Supplied text START

The Marvel Cinematic Universe (MCU) is an American media franchise and shared universe centered on superhero films and other series starring various titular superheroes independently produced by Marvel Studios and based on characters that appear in American comic books published by Marvel Comics. The shared universe, much like the original Marvel Universe in comic books, was established by crossing over common plot elements, settings, cast, and characters. Due to the galaxy-spanning nature of the franchise, multiple species have been introduced.

Main species

Asgardians

The Asgardians, or the Æsir, introduced in the Thor, are the inhabitants of Asgard, on whom the gods of Norse mythology are based in MCU mythology. In the first film they are shown as a race of extraterrestrials similar in appearance to humans, possessing a highly advanced form of technology resembling magic and sorcery, upon which their entire civilization is built. However, later films contradict this, with Thor: Love and Thunder establishing that Thor and Zeus are actual gods in the fictional universe. The film's post-credit scene also confirms the existence of Valhala in the MCU.

The Asgardians are shown suffering major losses, first during Hela's attempt to harness Asgard's power in Thor: Ragnarok, and later by Thanos on his quest to retrieve the Tessaract, as revealed in Avengers: Infinity War. A group of survivors escapes to Earth, and build a settlement under the rule of King Valkyrie.

They appear in the films Thor, The Avengers, Thor: The Dark World, Avengers: Age of Ultron, Doctor Strange, Thor: Ragnarok, Avengers: Infinity War, Avengers: Endgame and Thor: Love and Thunder; as well as the ABC series Agents of S.H.I.E.L.D., the Disney+ series Loki and the animated series What If...?.

Celestials

Celestials are an ancient race of entities introduced in Guardians of the Galaxy and later expanded upon on Guardians of the Galaxy Vol. 2 and Eternals as beings with vast matter and energy manipulation abilities.

In Guardians of the Galaxy, they are introduced as being present in the universe long before the galactic communities and even the Asgardians. Their origin and nature are not elaborated upon. Whatever is known about them is known only by a few characters, such as Taneleer Tivan, who reveals that the Celestials utilized the Infinity Stones as a means of power against lesser life forms. The severed head of a deceased Celestial, which was converted into Knowhere, appears in this film and Avengers: Infinity War.

Eson the Searcher is shown in a flashback sequence as a former owner of the Power Stone in Guardians of the Galaxy. He uses its power to level the surface of an entire planet.

Supplied text END
Information provided START

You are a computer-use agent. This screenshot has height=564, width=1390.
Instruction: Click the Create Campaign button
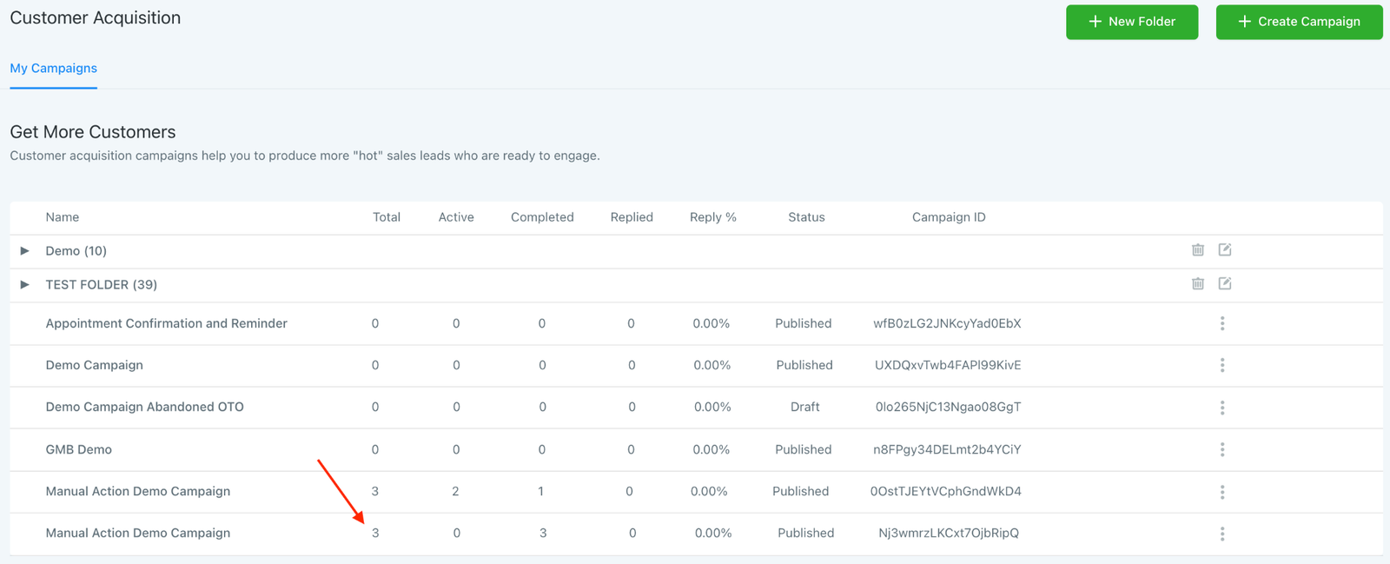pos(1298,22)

Information provided END
Information provided START

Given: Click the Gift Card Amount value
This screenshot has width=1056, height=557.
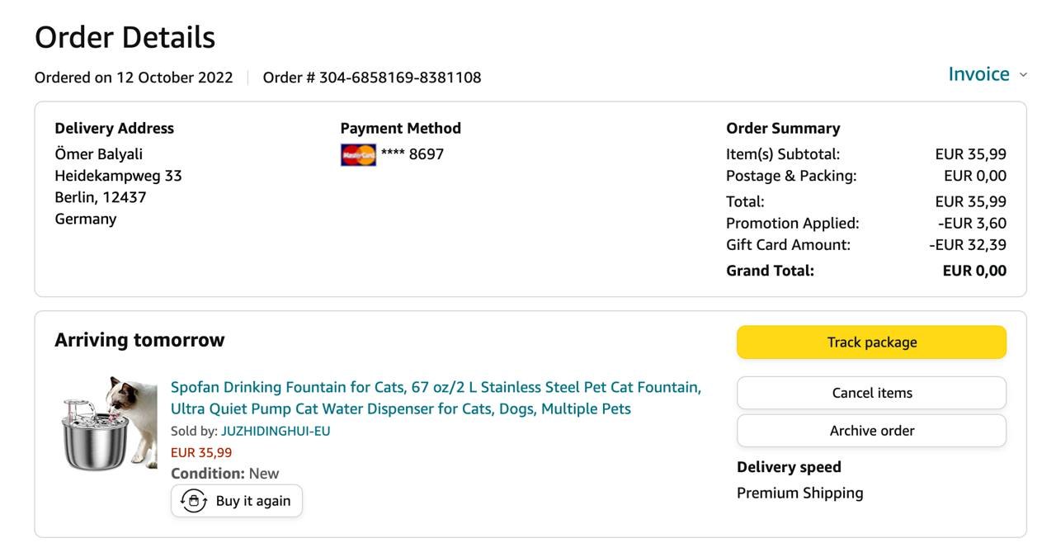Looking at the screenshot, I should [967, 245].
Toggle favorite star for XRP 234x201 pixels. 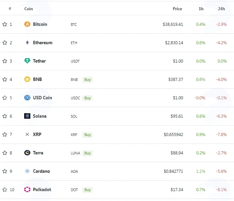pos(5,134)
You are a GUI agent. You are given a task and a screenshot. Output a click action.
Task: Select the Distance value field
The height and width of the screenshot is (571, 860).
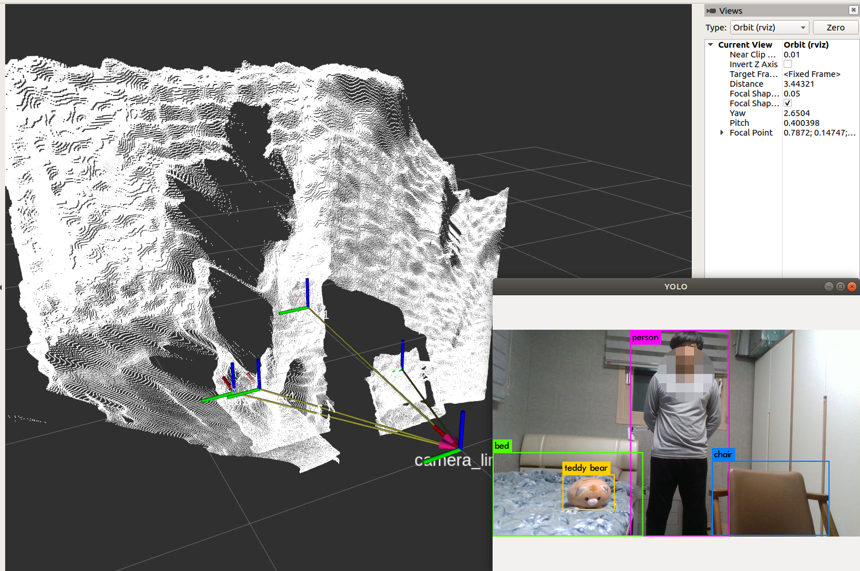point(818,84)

Information provided END
Information provided START

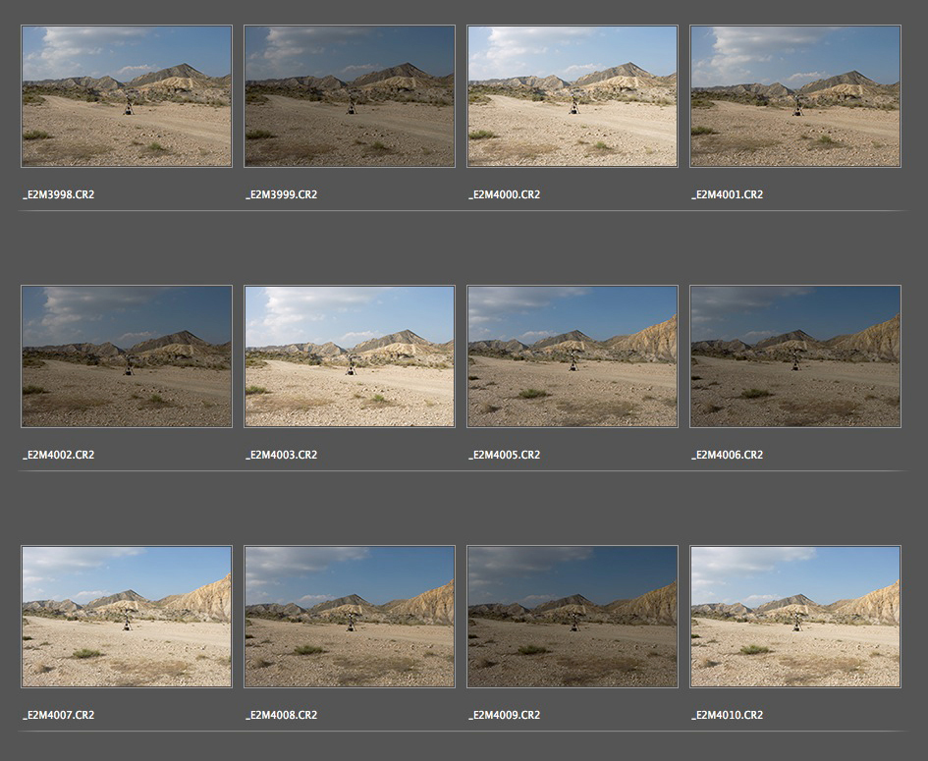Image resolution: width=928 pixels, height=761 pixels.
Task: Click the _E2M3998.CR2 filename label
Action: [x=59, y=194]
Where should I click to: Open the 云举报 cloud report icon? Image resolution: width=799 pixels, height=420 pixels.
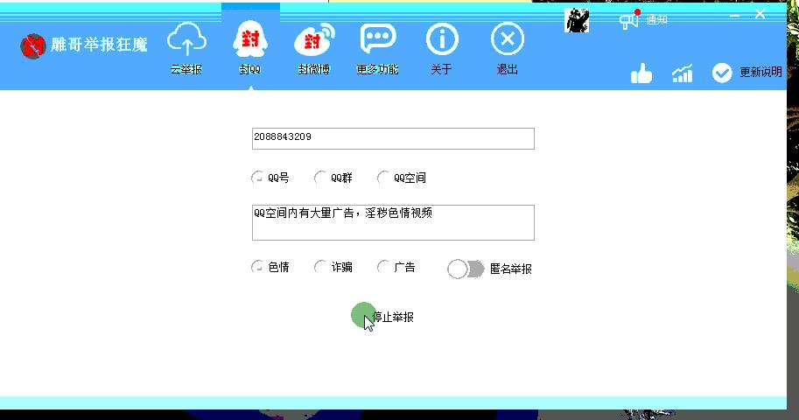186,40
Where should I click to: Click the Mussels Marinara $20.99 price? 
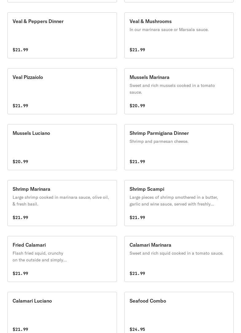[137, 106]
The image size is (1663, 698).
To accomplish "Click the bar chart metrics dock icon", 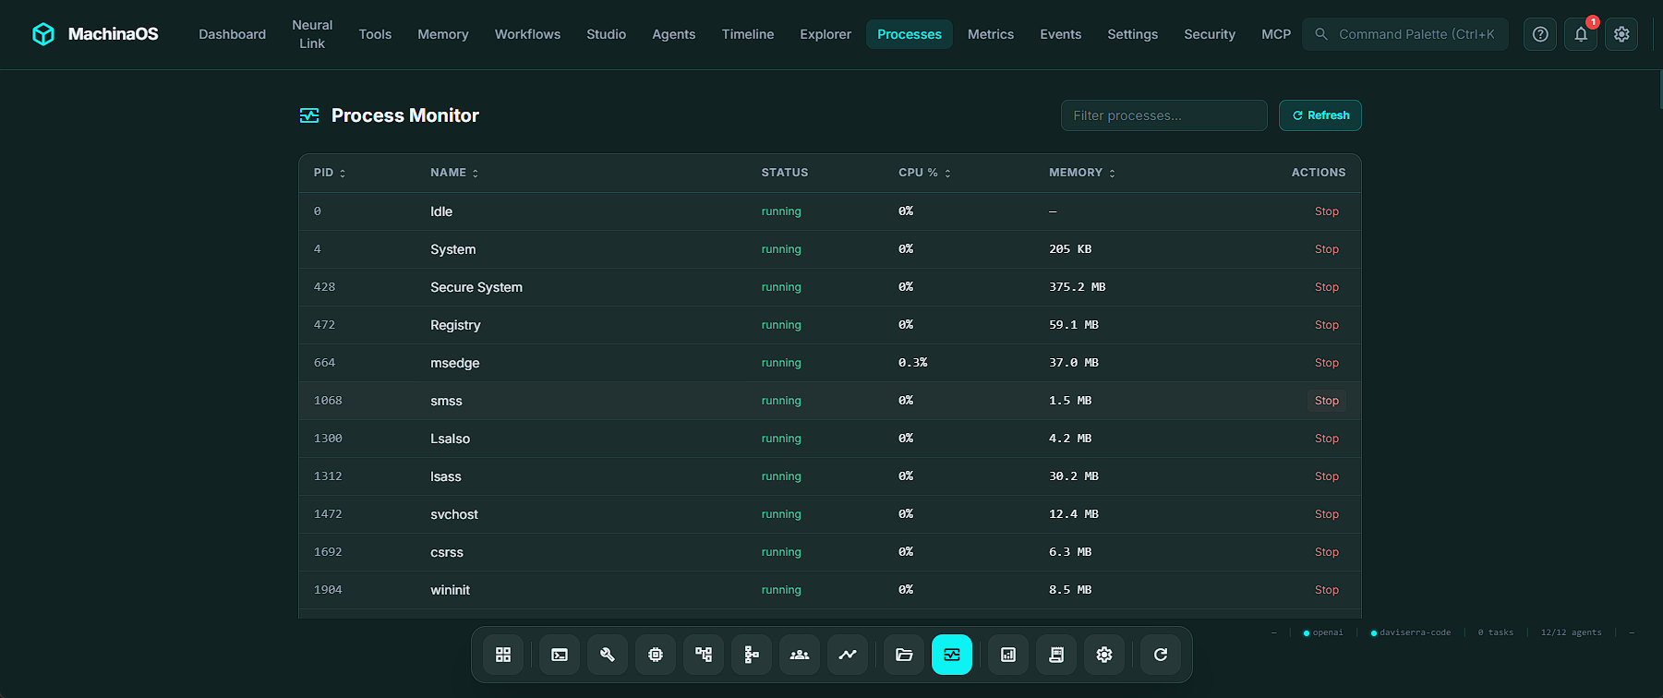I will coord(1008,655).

Information provided END

- What to produce:
Answer these about the text on Marvel Cinematic Universe species:
1. Which film establishes that Thor and Zeus are actual gods?
2. Under whose rule do the Asgardian survivors build a settlement on Earth?
3. What was the severed head of a deceased Celestial converted into?
Answer from the text on Marvel Cinematic Universe species alone, not from the lines.

- Exercise output:
1. Thor: Love and Thunder
2. King Valkyrie
3. Knowhere